Waiting to refuel from the Dutch tanker, Yukon reflected on how close he’d come to attacking Russian forces. All he could think about was that he’d back up flying a CAP the next day and who knew what the Russians had in store tomorrow.
Again, this scenario is fictional and some liberties were taken for narrative purposes. As well, the reality of such a scenario unfolding would be even more complex, especially in the political domain. But the point that US forces will struggle to maneuver in new European A2/AD bubbles is unquestionable.
“Popping” Russia’s European A2/AD bubbles wherever they may be established is ultimately a tough challenge without easy answers for NATO. Purely surging an overwhelming amount of force into the bubble is simply not feasible due to resource constraints and the risk that Russia would respond with tactical nuclear weapons. However, by making its forces more survivable, the US and NATO allies can naturally degrade the potential effectiveness of Russia’s A2/AD zones and establish some credible level of conventional deterrence.

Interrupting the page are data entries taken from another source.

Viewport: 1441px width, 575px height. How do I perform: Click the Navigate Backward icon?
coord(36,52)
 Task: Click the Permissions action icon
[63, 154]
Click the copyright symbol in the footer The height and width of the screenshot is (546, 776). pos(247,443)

There are examples worth considering for inspiration, such as the US Navy’s Naval Integrated Fire Control-Counter Air (NIFC-CA) capability. NIFC-CA is a US Navy concept using an array of advanced data links to transform a carrier air wing and carrier battle group into a larger network of distributed ‘sensors’ and ”shooters.” Created to counter the air-breathing threat elements of Chinese A2/AD in the Asia-Pacific, NIFCA-CA is a redundant, “networked-enhanced” system capable of functioning even if a handful of sensors are neutralized or jammed. Essentially in NIFC-CA, every aircraft and destroyer is linked directly to each other to make the force more survivable.

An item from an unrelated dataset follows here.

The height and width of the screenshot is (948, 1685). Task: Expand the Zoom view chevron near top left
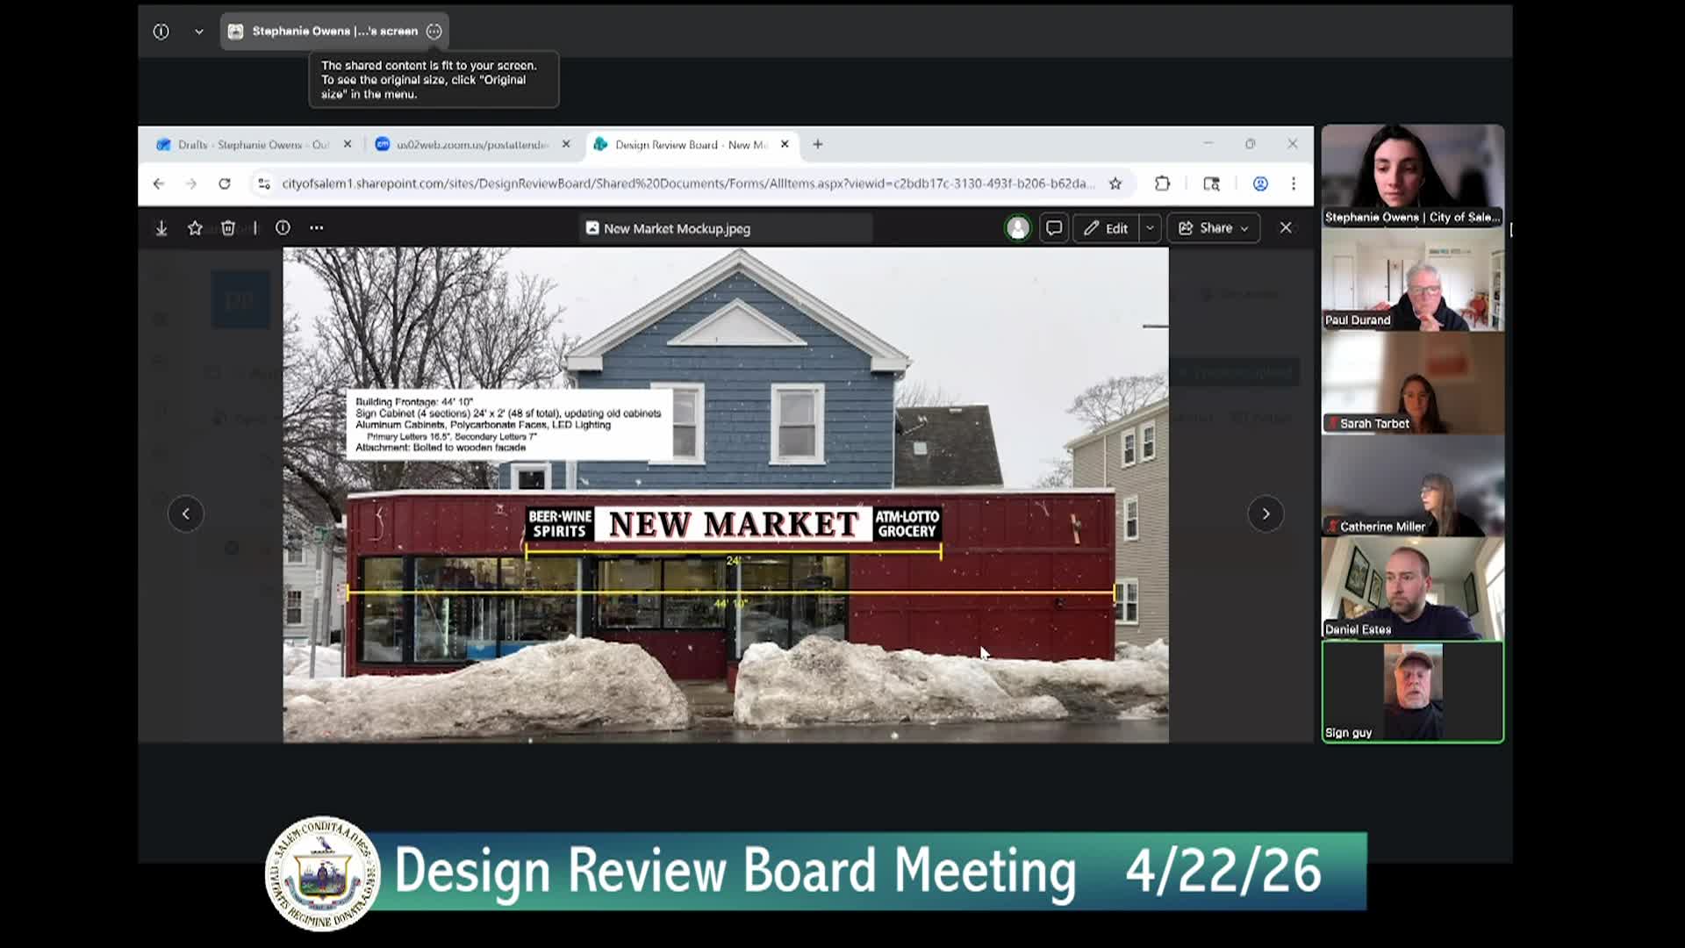click(x=199, y=31)
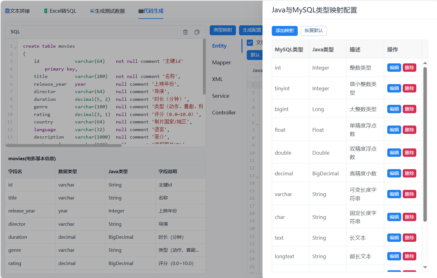Toggle the checkbox beside 默认 button
Viewport: 437px width, 278px height.
[250, 42]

A NIFC-CA-like capability scaled for the European theater is a crucial step for defeating Russia’s European A2/AD bubbles through neutralizing air-breathers and broadly enabling more effective air operations. Simply, NATO cannot expect to conduct SEAD, CAS, or other types of air operations to ‘pop’ Russia’s A2/AD bubble without removing the air-breather threats. Although critics rightfully point to Russia’s advanced EW capabilities (as demonstrated in the Ukrainian conflict) as a key challenge, this only reinforces the need for NATO to invest in a more networked, resilient force.
The “NATO Integrated Fire Control-Counter Air” concept must be service agonistic (e.g., not just a Navy concept, but inclusive of Air Force assets as well) as conflict in the European theater will not solely revolve around the carrier air wing; the appropriate air, naval, and relevant ground platforms should be incorporated. Furthermore, this integrated fire control concept must include the systems of non-US NATO members. In Europe, the US has partners—some of which are positioned within Russia’s emerging A2/AD bubbles—with platforms already in place that can provide immediate support. Challenges associated with information assurance, interoperability, and 5G-to-4.5G communications make developing a ‘common datalink’ a difficult task, but one that is crucial to maximize the effectiveness of NATO’s air assets.